Print the complete set of entries exactly.

---- Records shown

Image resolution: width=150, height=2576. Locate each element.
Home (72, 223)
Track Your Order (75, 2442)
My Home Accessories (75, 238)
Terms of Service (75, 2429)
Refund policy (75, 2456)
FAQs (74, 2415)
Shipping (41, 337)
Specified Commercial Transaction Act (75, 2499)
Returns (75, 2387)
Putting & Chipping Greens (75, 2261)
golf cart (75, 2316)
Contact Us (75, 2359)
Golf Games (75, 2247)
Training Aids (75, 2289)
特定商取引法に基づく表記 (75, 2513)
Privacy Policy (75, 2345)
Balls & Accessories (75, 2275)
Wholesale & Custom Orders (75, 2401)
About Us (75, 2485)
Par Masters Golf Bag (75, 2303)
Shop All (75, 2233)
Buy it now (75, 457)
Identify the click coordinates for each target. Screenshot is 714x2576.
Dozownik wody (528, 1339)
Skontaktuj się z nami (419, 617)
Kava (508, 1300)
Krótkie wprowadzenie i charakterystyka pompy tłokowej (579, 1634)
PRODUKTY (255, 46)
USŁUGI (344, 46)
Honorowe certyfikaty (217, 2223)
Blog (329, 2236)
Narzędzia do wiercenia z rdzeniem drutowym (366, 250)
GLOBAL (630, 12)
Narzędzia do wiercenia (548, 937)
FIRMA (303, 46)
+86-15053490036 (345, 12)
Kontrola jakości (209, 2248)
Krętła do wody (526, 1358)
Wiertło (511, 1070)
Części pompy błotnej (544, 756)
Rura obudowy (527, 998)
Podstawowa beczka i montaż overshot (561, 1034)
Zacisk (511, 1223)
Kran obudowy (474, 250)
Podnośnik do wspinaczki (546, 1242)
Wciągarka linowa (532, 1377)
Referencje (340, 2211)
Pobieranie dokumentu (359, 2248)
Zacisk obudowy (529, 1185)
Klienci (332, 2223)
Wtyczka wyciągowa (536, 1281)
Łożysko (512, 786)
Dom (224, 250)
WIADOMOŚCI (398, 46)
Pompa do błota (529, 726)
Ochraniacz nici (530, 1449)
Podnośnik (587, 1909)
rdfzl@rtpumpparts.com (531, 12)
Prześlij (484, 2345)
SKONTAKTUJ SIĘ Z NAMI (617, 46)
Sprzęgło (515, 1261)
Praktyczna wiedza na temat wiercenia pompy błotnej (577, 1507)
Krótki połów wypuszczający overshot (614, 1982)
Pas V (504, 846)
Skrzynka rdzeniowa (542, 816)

--------

Exercise output:
Image resolution: width=150, height=2576. Locate each element.
Home (72, 223)
Track Your Order (75, 2442)
My Home Accessories (75, 238)
Terms of Service (75, 2429)
Refund policy (75, 2456)
FAQs (74, 2415)
Shipping (41, 337)
Specified Commercial Transaction Act (75, 2499)
Returns (75, 2387)
Putting & Chipping Greens (75, 2261)
golf cart (75, 2316)
Contact Us (75, 2359)
Golf Games (75, 2247)
Training Aids (75, 2289)
特定商取引法に基づく表記 (75, 2513)
Privacy Policy (75, 2345)
Balls & Accessories (75, 2275)
Wholesale & Custom Orders (75, 2401)
About Us (75, 2485)
Par Masters Golf Bag (75, 2303)
Shop All (75, 2233)
Buy it now (75, 457)
Identify the click coordinates for each target. Screenshot is 714x2576.
Dozownik wody (528, 1339)
Skontaktuj się z nami (419, 617)
Kava (508, 1300)
Krótkie wprowadzenie i charakterystyka pompy tłokowej (579, 1634)
PRODUKTY (255, 46)
USŁUGI (344, 46)
Honorowe certyfikaty (217, 2223)
Blog (329, 2236)
Narzędzia do wiercenia z rdzeniem drutowym (366, 250)
GLOBAL (630, 12)
Narzędzia do wiercenia (548, 937)
FIRMA (303, 46)
+86-15053490036 (345, 12)
Kontrola jakości (209, 2248)
Krętła do wody (526, 1358)
Wiertło (511, 1070)
Części pompy błotnej (544, 756)
Rura obudowy (527, 998)
Podstawowa beczka i montaż overshot (561, 1034)
Zacisk (511, 1223)
Kran obudowy (474, 250)
Podnośnik do wspinaczki (546, 1242)
Wciągarka linowa (532, 1377)
Referencje (340, 2211)
Pobieranie dokumentu (359, 2248)
Zacisk obudowy (529, 1185)
Klienci (332, 2223)
Wtyczka wyciągowa (536, 1281)
Łożysko (512, 786)
Dom (224, 250)
WIADOMOŚCI (398, 46)
Pompa do błota (529, 726)
Ochraniacz nici (530, 1449)
Podnośnik (587, 1909)
rdfzl@rtpumpparts.com (531, 12)
Prześlij (484, 2345)
SKONTAKTUJ SIĘ Z NAMI (617, 46)
Sprzęgło (515, 1261)
Praktyczna wiedza na temat wiercenia pompy błotnej (577, 1507)
Krótki połów wypuszczający overshot (614, 1982)
Pas V (504, 846)
Skrzynka rdzeniowa (542, 816)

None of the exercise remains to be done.